TO DO
Print every one of the following rows again, character for character and without alteration.

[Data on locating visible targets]
(begin)
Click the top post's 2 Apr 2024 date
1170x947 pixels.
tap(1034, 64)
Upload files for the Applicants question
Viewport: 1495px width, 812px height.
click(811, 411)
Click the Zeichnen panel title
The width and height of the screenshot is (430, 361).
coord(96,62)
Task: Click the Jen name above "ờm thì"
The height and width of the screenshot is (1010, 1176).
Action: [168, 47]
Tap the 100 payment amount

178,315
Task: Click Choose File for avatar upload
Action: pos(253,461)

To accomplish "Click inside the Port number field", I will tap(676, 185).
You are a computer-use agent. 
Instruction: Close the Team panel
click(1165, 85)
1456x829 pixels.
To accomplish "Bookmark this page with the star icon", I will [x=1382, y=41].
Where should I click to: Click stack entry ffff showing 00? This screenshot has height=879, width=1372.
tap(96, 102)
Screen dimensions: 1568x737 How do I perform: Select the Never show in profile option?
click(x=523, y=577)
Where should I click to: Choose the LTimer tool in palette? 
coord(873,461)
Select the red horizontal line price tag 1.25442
(end)
SOLVED EXERCISE
Click the top post's 2 Apr 2024 date
1170x947 pixels.
tap(1034, 64)
Upload files for the Applicants question
Viewport: 1495px width, 812px height.
click(811, 411)
Click the Zeichnen panel title
The width and height of the screenshot is (430, 361).
coord(96,62)
Task: Click the Jen name above "ờm thì"
The height and width of the screenshot is (1010, 1176).
Action: [168, 47]
Tap the 100 payment amount

178,315
Task: Click Choose File for avatar upload
Action: pos(253,461)

To accomplish "Click inside the Port number field", I will tap(676, 185).
You are a computer-use agent. 
Instruction: Close the Team panel
click(1165, 85)
1456x829 pixels.
To accomplish "Bookmark this page with the star icon", I will [x=1382, y=41].
Where should I click to: Click stack entry ffff showing 00? This screenshot has height=879, width=1372.
tap(96, 102)
Screen dimensions: 1568x737 How do I perform: Select the Never show in profile option?
click(x=523, y=577)
Where should I click to: Choose the LTimer tool in palette? 
coord(873,461)
Select the red horizontal line price tag 1.25442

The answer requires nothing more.